Luis Fernando Gutiérrez-Cardona
La juventud pasa muy rápido, o pasaba puesto que ahora 'nosotros los
jóvenes' lo son hasta el lindero de los cuarenta o poco menos. Pero la
verdad es que pasa pronto. Y llega la adultez y con ella la adustez.
Adquirimos profesión u oficio, tarjeta de crédito, registro tributario,
celular, seguro de vida -y también de muerte-, carro a plazos, seguros obligatorios,
pagarés, y una hipoteca eterna, y con ello el sentido de la existencia que es
pagar facturas mes a mes hasta la muerte y más allá. Dejamos
de estar enamorados para sentir amor, para exigirlo, para cobrarlo. Nos comprometemos con la
preservación de la especie, hacemos colas, tomamos partido y seguimos algún
equipo de fútbol.
Empezamos a amar el odio y lo desarrollamos como
principal motivación. La adultez nos hace adquirir consciencia de que
hay que manejar a la defensiva, de que el espacio para el sufrimiento es
ancho, angosto el del goce, inexistente el de la felicidad. Hablamos
con los desconocidos acerca de lo dura que está la vida y lo malo que es el gobierno -el peor de la historia, siempre. Se nos hacen
caras las cervezas en los bares y excesivo el volumen en las discotecas.
Huimos del sol porque produce cáncer, contamos calorías, dejamos de comer de aquello porque nos hace daño, las playas multitudinarias nos
agobian.
Por fin, somos capaces de leer La Retórica de Aristóteles y
reconocer lo sabio que era nuestro padre.
La adultez oscurece la tez y
la ensombrece. Despeja la cabeza -de pelo-y nubla la vista. Pausa la
expresión. Sube la agresión. Endurece. Desasosiega. Encanece. Ablanda. Atemoriza. Se
pierden la fe, la esperanza y la caridad.
No es buena la adultez. Y no
hay, aún, un interruptor que detenga a voluntad su marcha también
emprendida sin opción, arrojados como somos al mundo sin que medie decisión propia. ¿El pentotal a qué? se preguntó el poeta. Una dosis de
cianuro de potasio o algo similar con menos estridencia, tendría que
formar parte de la dotación mínima. A falta suya un poco de cinismo ayuda.

Datos proporcionados:
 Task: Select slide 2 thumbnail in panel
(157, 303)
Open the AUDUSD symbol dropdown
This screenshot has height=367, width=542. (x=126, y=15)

Tareas pendientes:
- 1) Copia del texto sobre la adultez el fragmento que comienza en las palabras "Luis Fernando Gutiérrez-Cardona" y termina después de "equipo de fútbol.".
- 2) Según el texto sobre la adultez, ¿por qué huimos del sol al llegar a adultos? Responde en una o dos oraciones.

Soluciones:
- 1)
Luis Fernando Gutiérrez-Cardona
La juventud pasa muy rápido, o pasaba puesto que ahora 'nosotros los
jóvenes' lo son hasta el lindero de los cuarenta o poco menos. Pero la
verdad es que pasa pronto. Y llega la adultez y con ella la adustez.
Adquirimos profesión u oficio, tarjeta de crédito, registro tributario,
celular, seguro de vida -y también de muerte-, carro a plazos, seguros obligatorios,
pagarés, y una hipoteca eterna, y con ello el sentido de la existencia que es
pagar facturas mes a mes hasta la muerte y más allá. Dejamos
de estar enamorados para sentir amor, para exigirlo, para cobrarlo. Nos comprometemos con la
preservación de la especie, hacemos colas, tomamos partido y seguimos algún
equipo de fútbol.

- 2) Huimos del sol porque produce cáncer.